Bueno, logré moverlo en modo "Full Step" donde la corriente está al 100% en todos los pasos, pero sucede que los pasos son muy bruscos (demasiado bruscos, no se comparan con la operación normal de la impresora) por lo que traté de usar un tipo de "Half Stepping" pero aún así no logro una operación suave, estoy usando labview para mandar un dato por el puerto paralelo con un delay variable entre cada paso, estuve probando y el valor más chico del delay para no trabar el motor es de 0.0005ms, pero esto no influye, aunque sea muy amplio el delay entre pasos las transiciones son muy bruscas, qué podrá ser, el controlador nadamas tiene esas entradas y según la hoja de datos es la única lógica de entrada que necesita, qué otra técnica de control implementará la impresora para lograr movientos tan suaves y rápidos?


----------



## XoChe (Jul 17, 2011)

Hola.

Sé que este post es un tanto antiguo, pero planteo la pregunta por si alguien ha utilizado este integrado para mover un bipolar.

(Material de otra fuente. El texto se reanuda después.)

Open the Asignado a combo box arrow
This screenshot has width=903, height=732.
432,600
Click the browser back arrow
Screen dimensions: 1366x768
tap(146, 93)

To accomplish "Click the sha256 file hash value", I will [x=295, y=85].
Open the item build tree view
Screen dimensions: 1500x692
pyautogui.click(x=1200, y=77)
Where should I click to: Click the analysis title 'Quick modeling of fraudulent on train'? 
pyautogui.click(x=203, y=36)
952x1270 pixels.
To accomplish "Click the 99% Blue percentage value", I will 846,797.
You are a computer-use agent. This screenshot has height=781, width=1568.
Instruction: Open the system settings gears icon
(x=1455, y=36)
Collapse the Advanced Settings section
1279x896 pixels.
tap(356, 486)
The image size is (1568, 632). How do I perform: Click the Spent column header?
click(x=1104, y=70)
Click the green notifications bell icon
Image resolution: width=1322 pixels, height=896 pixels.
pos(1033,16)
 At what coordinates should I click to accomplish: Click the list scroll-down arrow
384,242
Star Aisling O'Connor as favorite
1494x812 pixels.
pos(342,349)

Yo no conozco este integrado pero tengo varios de una impresora laser y lo quiero utilizar para mover un bipolar para poder mover el rodillo del fusor dicha laser para poder realizar pcbs. Sólo me interesa mover el motor todo el tiempo para poder pasar dicha pcb por el fusor. Podría usar otro motor (unipolar) pero me es imposible sacar el piñón del eje.

Por favor, si alguien pudiera cederme un esquema electrónico con las señales que me hacen falta para que este integrado me mueva el bipolar.

Muchas gracias.


----------